(Supplied records):

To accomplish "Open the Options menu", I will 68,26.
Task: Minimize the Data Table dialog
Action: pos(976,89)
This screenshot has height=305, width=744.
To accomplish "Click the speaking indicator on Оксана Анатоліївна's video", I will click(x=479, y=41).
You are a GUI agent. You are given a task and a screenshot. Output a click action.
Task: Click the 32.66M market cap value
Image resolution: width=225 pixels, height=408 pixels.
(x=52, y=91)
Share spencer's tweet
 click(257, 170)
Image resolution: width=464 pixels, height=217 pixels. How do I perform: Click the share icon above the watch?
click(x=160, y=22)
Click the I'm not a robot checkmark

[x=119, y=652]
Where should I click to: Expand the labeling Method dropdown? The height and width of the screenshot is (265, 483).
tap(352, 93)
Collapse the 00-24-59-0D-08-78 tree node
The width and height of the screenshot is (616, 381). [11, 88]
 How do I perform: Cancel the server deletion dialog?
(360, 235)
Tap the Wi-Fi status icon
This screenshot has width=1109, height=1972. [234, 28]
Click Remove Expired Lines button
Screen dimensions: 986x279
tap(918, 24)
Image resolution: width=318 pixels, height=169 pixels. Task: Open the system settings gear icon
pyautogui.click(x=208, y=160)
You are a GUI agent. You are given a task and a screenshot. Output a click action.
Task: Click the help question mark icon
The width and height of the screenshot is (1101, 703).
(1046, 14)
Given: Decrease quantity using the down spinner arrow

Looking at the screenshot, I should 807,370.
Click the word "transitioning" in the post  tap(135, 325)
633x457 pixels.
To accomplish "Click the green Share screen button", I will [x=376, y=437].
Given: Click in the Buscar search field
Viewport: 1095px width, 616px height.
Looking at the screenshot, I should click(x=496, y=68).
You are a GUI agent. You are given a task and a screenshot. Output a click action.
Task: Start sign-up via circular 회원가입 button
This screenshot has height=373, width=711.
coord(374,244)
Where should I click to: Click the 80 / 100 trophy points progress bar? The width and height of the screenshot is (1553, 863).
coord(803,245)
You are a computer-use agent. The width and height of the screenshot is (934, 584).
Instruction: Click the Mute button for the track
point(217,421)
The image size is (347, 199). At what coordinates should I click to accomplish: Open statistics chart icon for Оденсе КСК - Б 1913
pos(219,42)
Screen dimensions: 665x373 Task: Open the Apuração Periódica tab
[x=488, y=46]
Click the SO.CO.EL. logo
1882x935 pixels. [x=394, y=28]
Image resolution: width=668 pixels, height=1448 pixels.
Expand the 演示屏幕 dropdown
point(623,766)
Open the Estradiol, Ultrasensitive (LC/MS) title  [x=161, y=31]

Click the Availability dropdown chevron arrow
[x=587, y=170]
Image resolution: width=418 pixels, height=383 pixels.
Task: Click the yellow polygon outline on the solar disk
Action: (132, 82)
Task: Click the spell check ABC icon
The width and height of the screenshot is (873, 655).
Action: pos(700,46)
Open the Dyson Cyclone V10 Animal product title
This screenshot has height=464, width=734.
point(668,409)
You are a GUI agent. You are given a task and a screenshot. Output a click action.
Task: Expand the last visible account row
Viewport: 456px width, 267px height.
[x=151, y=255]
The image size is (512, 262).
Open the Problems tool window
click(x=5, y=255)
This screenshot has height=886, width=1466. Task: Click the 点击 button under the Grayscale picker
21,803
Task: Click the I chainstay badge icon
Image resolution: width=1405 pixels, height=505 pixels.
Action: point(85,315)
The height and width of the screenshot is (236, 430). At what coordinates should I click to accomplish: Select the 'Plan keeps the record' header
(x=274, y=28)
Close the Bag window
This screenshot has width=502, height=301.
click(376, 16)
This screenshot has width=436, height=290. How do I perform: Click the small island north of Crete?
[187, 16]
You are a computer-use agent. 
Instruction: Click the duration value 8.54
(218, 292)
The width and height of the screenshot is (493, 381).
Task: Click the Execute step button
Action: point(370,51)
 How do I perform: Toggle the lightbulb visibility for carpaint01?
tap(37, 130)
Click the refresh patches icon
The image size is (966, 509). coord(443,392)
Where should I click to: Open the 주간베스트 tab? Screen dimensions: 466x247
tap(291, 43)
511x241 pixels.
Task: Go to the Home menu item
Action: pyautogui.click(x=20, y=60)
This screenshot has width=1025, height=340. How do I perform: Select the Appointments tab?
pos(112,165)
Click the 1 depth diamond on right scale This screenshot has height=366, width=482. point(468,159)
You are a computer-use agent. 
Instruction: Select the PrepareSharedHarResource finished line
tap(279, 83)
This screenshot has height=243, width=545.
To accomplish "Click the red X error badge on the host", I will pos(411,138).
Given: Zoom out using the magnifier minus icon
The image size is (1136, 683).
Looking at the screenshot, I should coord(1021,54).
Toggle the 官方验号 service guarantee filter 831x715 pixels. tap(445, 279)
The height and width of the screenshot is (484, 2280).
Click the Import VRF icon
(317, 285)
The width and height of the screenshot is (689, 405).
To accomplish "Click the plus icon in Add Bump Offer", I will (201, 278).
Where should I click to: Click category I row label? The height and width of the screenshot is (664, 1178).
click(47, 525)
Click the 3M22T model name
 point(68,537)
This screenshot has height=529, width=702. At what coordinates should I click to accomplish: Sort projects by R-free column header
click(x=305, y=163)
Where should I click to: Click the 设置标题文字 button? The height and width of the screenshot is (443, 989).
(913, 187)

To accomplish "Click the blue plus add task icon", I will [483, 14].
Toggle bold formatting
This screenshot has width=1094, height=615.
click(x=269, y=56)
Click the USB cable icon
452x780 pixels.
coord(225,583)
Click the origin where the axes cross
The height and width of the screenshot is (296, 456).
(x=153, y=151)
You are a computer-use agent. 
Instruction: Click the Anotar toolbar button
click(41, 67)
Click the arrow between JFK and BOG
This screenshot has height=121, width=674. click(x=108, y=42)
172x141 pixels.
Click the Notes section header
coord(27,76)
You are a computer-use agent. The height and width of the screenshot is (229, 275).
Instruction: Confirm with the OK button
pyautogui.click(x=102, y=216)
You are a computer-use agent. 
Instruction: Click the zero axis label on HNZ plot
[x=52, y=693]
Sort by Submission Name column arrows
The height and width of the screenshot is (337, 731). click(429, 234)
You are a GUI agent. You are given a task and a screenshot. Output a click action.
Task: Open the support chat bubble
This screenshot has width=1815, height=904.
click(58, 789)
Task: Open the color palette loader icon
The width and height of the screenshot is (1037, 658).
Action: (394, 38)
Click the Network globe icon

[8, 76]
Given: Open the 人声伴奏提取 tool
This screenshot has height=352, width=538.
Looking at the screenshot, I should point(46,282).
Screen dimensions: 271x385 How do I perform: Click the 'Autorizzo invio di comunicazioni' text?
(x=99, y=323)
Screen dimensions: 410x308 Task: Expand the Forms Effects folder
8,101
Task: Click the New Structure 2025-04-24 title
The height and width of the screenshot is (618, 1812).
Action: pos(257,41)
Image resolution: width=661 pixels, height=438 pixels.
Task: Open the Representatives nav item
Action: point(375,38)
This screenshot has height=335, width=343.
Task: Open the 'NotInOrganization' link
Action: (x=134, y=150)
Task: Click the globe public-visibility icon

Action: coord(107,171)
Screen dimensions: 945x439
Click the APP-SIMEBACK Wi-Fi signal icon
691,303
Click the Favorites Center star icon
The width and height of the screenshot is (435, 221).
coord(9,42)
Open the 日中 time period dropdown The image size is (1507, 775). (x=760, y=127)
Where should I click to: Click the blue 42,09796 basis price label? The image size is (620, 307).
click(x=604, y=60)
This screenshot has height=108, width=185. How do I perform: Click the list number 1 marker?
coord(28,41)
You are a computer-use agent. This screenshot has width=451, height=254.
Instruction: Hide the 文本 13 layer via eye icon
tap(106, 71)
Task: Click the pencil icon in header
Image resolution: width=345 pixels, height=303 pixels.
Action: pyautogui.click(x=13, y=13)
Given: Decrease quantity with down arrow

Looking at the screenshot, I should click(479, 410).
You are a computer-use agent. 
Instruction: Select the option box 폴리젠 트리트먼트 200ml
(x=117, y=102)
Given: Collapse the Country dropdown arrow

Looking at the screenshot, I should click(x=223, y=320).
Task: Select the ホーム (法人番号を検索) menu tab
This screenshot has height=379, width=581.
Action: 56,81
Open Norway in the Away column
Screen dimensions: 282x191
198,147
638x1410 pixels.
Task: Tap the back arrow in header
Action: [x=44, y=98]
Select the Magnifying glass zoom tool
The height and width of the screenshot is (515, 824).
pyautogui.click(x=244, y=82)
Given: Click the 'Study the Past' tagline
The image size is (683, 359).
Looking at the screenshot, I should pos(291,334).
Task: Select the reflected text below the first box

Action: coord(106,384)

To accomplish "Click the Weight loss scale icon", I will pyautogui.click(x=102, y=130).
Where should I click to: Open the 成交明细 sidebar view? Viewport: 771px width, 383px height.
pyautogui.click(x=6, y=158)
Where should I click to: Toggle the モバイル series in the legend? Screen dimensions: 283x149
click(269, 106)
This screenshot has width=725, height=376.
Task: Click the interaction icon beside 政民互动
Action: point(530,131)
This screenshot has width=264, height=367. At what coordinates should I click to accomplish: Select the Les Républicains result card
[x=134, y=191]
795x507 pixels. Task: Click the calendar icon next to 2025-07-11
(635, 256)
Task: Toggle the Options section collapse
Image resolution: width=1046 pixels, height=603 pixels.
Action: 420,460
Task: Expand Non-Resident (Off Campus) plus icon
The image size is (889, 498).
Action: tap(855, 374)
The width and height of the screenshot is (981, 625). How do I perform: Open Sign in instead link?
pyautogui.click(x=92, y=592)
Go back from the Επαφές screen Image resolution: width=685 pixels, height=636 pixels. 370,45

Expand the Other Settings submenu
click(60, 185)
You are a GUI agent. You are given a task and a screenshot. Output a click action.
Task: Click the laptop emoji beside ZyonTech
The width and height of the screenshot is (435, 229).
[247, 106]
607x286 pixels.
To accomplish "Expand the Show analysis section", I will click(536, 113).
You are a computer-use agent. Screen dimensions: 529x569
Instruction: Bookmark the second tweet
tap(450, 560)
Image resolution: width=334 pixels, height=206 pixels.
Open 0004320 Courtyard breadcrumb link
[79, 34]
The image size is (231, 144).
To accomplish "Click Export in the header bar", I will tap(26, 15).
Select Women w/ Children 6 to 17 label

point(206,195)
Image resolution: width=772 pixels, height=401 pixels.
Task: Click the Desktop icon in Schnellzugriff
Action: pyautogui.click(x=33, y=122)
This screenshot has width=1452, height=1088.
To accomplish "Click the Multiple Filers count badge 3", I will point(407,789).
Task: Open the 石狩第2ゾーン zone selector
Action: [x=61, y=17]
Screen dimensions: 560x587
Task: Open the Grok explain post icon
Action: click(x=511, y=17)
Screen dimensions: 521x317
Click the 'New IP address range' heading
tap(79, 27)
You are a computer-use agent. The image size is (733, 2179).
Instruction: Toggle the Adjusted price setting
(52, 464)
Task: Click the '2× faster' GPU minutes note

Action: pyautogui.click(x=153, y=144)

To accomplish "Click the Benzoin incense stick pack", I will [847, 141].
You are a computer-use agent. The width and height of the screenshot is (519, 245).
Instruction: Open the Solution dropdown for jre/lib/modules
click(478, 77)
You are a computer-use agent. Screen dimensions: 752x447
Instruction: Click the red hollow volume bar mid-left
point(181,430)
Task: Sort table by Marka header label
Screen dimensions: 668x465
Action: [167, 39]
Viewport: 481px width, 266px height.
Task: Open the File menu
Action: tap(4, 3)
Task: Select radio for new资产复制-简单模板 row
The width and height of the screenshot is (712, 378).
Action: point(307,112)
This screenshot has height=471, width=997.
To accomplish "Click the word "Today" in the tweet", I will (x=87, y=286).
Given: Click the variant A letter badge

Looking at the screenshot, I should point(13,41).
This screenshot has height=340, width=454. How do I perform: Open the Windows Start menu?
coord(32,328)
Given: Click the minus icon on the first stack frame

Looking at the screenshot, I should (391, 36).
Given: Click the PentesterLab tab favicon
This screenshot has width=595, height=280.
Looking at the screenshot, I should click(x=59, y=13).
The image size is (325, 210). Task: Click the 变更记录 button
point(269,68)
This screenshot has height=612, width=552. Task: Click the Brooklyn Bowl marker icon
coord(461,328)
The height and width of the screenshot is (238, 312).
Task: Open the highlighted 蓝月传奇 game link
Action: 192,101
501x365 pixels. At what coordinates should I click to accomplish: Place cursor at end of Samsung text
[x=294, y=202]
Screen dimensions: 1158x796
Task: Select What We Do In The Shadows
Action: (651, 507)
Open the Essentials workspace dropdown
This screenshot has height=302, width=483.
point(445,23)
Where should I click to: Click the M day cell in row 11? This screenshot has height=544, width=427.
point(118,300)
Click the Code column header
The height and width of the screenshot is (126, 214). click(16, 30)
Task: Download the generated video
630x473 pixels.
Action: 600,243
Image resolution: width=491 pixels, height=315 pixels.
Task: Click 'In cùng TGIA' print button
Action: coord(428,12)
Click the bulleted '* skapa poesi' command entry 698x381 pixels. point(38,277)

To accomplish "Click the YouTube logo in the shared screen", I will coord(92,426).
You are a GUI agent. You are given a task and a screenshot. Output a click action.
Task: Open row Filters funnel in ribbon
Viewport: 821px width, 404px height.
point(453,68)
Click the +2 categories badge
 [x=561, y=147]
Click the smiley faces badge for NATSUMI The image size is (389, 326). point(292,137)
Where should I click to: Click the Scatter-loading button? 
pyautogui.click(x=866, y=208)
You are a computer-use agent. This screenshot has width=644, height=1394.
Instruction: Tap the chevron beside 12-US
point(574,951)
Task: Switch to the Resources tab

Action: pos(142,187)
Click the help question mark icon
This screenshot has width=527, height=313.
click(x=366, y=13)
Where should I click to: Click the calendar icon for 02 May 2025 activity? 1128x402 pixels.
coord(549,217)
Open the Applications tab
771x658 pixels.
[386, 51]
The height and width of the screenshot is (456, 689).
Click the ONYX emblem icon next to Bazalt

(What the task asks): Look above for the line holding "You are a computer-use agent. The image" and the line holding "Task: Select radio for new资产复制-简单模板 row", then output exactly those two lines and every line between them, nothing more.

(Written answer):
You are a computer-use agent. The image size is (733, 2179).
Instruction: Toggle the Adjusted price setting
(52, 464)
Task: Click the '2× faster' GPU minutes note

Action: pyautogui.click(x=153, y=144)

To accomplish "Click the Benzoin incense stick pack", I will [847, 141].
You are a computer-use agent. The width and height of the screenshot is (519, 245).
Instruction: Open the Solution dropdown for jre/lib/modules
click(478, 77)
You are a computer-use agent. Screen dimensions: 752x447
Instruction: Click the red hollow volume bar mid-left
point(181,430)
Task: Sort table by Marka header label
Screen dimensions: 668x465
Action: [167, 39]
Viewport: 481px width, 266px height.
Task: Open the File menu
Action: tap(4, 3)
Task: Select radio for new资产复制-简单模板 row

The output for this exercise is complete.